A reação tóxica sistêmica é resultado de ataques múltiplos, envolvendo muitas ferroadas. Os sinais clínicos se caracterizam por alterações gastrointestinais, como vômito, diarreia e anorexia, e do sistema cardiovascular, como arritmias cardíacas, taquicardia e hipotensão, além de alterações neurológicas, como hiperexcitabilidade imediata, seguida por convulsões, apatia, depressão do sistema nervoso, nistagmo e coma. Também se observam icterícia, hipertermia, dispneia e taquipneia, fraqueza muscular e mialgia. Ocorrem também alterações do trato urinário, hematúria e hemoglobinúria e insuficiência renal aguda (IRA). A forma aguda pode culminar com o óbito do animal, que ocorre geralmente devido à cardiotoxicidade e edema agudo de pulmão [1, 5]. Tardiamente, o quadro pode evoluir para lesão renal, que ocorre devido ao distúrbio hemolítico intravascular e rabdomiólise, que se soma a insuficiência renal aguda pela ação direta de componentes do veneno nos túbulos e ao quadro tóxico-isquêmico, causando azotemia [2].

Por fim, a reação anafilática ocorre em indivíduos sensíveis que foram picados anteriormente e possuem predisposição genética ao desenvolvimento de alergias ou hipersensibilidades, e pode ser desencadeada por apenas uma ferroada [1, 5]. Nesse caso, os animais podem apresentar letargia, hematúria, ataxia, convulsões, angioedema, prurido e urticária. Em casos mais graves, há edema de glote e broncoespasmo, que pode causar o óbito [5].

No hemograma, é possível observar anemia, com presença de hemólise e trombocitopenia devido à ocorrência de coagulação intravascular disseminada (CID). Observa-se ainda leucocitose por neutrofilia com desvio à esquerda e eosinofilia [5, 6]. Em análises bioquímicas, pode haver aumento sérico de ureia, creatinina e alanina aminotransferase [2, 5]. Na urinálise se manifesta a ocorrência de proteinúria, bilirrubinúria, hematúria e presença de leucócitos [1].

Para tratamento de animais acometidos, uma das primeiras medidas é realizar a remoção do ferrão, que deve ser realizada através de raspagem, para evitar a compressão da glândula [5]. Como ainda não há tratamento específico ou antídoto, o tratamento realizado atualmente é somente sintomático [6]. O tratamento suporte requer fluidoterapia e oxigenioterapia, administração de anti-histamínicos, como a prometazina, e corticosteróides, para auxiliar na hipotensão periférica. Além disso, a utilização de compressas frias pode auxiliar na diminuição da dor e edema no local da picada.As convulsões e a hiperexcitabilidade podem ser controlados com o uso de benzodiazepínicos [1, 6].

DADOS:
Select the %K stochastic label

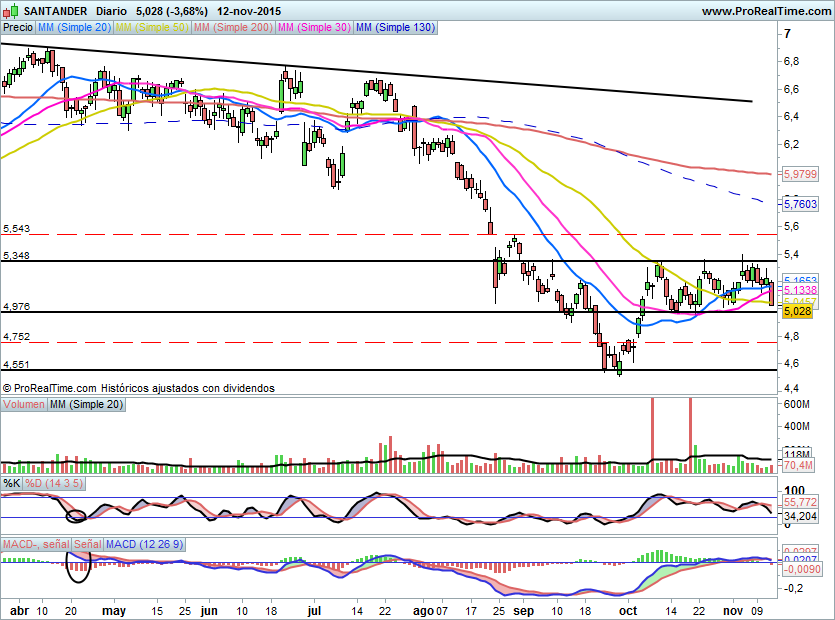(x=11, y=484)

TAREFA 1:
Responda com base no texto sobre ferroadas:
(a) A que se deve geralmente o óbito do animal na forma aguda da reação tóxica sistêmica?
(b) Quantas ferroadas podem bastar para desencadear a reação anafilática?
(c) De que forma deve ser feita a remoção do ferrão?
TAREFA 2:
Por favor, copie do texto sobre ferroadas o trecho que se inicia nas palavras "Para tratamento de" e vai até as palavras "benzodiazepínicos [1, 6].".

RESPOSTA FINAL 1:
(a) À cardiotoxicidade e ao edema agudo de pulmão.
(b) Apenas uma ferroada.
(c) Por raspagem, para evitar a compressão da glândula.

RESPOSTA FINAL 2:
Para tratamento de animais acometidos, uma das primeiras medidas é realizar a remoção do ferrão, que deve ser realizada através de raspagem, para evitar a compressão da glândula [5]. Como ainda não há tratamento específico ou antídoto, o tratamento realizado atualmente é somente sintomático [6]. O tratamento suporte requer fluidoterapia e oxigenioterapia, administração de anti-histamínicos, como a prometazina, e corticosteróides, para auxiliar na hipotensão periférica. Além disso, a utilização de compressas frias pode auxiliar na diminuição da dor e edema no local da picada.As convulsões e a hiperexcitabilidade podem ser controlados com o uso de benzodiazepínicos [1, 6].